Zaid Ahmad dalam The Biographical Encyclopedia of Islamic Philosophy (2015) menuturkan, Muhammad Arsyad lahir dari keluarga yang alim. Saat usianya belum genap tujuh tahun, ia sudah menyita perhatian elite istana Banjar. Sebab, karya-karya kaligrafinya memesona mereka.

Pihak istana Banjar pun membiayai Muhammad Arsyad muda untuk belajar ilmu-ilmu agama. Cita-citanya saat itu adalah menimba ilmu hingga ke Tanah Suci.

Kala berusia 30 tahun, Arsyad menikah dengan Bajut, seorang perempuan lokal. Pasangan muda ini dikaruniai seorang anak perempuan.

Pada 1739, pihak istana Kesultanan Banjar membiayai keberangkatan Arsyad ke Haramain. Ia pun memanfaatkan kesempatan ini bukan hanya untuk berhaji, tetapi juga belajar ilmu-ilmu agama. Selama tiga dekade, putra daerah Banjar ini berguru pada banyak syekh di Makkah dan Madinah.

Di Masjid al-Haram, guru-gurunya antara lain adalah Syekh Ahmad bin Abdul Mun'im ad-Damanhuri, Syekh Muhammad Murtadha bin Muhammad az-Zabidi, dan Syekh Hasan bin Ahmad al-Yamani. Dari Syekh Athaillah bin Ahmad al-Mishri dan Syekh Muhammad bin Sulaiman al-Kurdi, ia belajar fikih mazhab Syafii. Adapun dari Syekh Muhammad Abdul Karim Samman al-Qadiri al-Khalwati al-Madani, yang juga pendiri tarekat Sammanityah, ia menyerap pengetahuan tasawuf.

Jalin kekerabatan

Di Arab, Muhammad Arsyad juga bersahabat dengan sesama penuntut ilmu dari Nusantara. Beberapa dari mereka adalah Abdul Shomad al-Palimbani, Abdul Wahab al-Makassari, dan Abdul Rahman al-Batawi. Mereka semua belakangan disebut sebagai "Empat Serangkai Ulama Jawi."

Pada akhirnya, Abdul Wahab bahkan menjadi menantu Muhammad Arsyad.
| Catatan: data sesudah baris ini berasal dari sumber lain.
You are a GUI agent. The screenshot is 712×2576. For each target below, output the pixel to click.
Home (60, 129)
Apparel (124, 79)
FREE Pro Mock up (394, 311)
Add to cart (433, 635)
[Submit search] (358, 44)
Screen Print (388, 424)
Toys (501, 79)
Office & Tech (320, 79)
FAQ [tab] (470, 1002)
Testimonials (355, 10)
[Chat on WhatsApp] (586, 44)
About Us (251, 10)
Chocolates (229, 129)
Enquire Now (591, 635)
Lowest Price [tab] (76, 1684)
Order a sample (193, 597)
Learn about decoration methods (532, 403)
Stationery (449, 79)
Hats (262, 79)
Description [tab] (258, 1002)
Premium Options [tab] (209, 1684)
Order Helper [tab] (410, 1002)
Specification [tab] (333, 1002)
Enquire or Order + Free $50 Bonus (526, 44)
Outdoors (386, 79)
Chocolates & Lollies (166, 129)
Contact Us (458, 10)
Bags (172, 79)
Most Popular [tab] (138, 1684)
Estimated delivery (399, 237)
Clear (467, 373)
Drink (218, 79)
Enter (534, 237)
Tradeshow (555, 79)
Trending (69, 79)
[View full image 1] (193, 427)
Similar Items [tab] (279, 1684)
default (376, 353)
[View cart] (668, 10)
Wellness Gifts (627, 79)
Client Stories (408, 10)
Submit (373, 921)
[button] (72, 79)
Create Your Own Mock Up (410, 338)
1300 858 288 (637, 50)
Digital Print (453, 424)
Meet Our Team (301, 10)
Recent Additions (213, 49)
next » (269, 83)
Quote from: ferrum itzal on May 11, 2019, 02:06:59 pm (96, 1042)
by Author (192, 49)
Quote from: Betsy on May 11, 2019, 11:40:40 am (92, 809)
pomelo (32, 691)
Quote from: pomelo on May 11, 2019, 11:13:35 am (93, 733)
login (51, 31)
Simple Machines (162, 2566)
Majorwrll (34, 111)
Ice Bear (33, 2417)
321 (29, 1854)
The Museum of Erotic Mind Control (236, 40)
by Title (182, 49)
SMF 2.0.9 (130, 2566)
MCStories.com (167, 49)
Ceritanya bermula jelang kepulangan mereka ke Tanah Air.

Setelah bertolak dari Mesir, Empat Serangkai itu hendak menunaikan ibadah haji perpisahan. Tak disangka, mereka berjumpa dengan adik Arsyad, Zainal Abidin, di Makkah.

Ia mengabarkan bahwa anak kandung Arsyad, Fatimah (sumber lain menyatakan: Syarifah), telah beranjak dewasa dan menitipkan cincin kepadanya sebagai tanda sudah siap berumah tangga.

Arsyad ingin seorang di antara sahabat-sahabatnya bersedia menyambut keinginan ini. Kemudian, diajukanlah lamaran untuk Fatimah.

Agar adil, Arysad mengundi nama-nama ketiga teman karibnya itu. Hasil undian memunculkan Abdul Wahab al-Makassari. Dengan demikian, berlangsunglah pernikahan antara Fatimah yang diwakili ayahnya, Muhammad Arsyad, dan Abdul Wahab. Adapun saksi-saksi adalah Zainal Abidin, Abdul Shomad al-Palimbani, dan Abdul Rahman al-Batawi.

Kembali ke Tanah Air

Pada 1772, Syekh Muhammad Arsyad tiba di Banjar. Perayaan pun digelar di ibu kota Kesultanan Banjar demi menyambut kedatangannya dari Tanah Suci.

Sultan Tahlilullah II memberikan kedudukan kepadanya sebagai kadi negeri. Jabatan ini setara dengan penasihat raja. Syekh Arsyad al-Banjar juga mendirikan Pesantren Dalam Pagar di atas tanah milik sultan.

Syekh Muhammad Arsyad juga giat menulis. Karya-karyanya yang masyhur antara lain adalah Sabi al-Muhtadin li at-Tafaqquh fi Amriddin, Kitab Kanz al-Makrifah, Kitab Ushuluddin, Kitab Nuqtatul Ajlan, Tuhfat al-Raghibin, Luqtat al-’Ijlan fi Bayan al-Haid wa Istihada wa Nifas al-Niswan, al-Qawl al-Mukhtasar, dan Kitab Fara’id.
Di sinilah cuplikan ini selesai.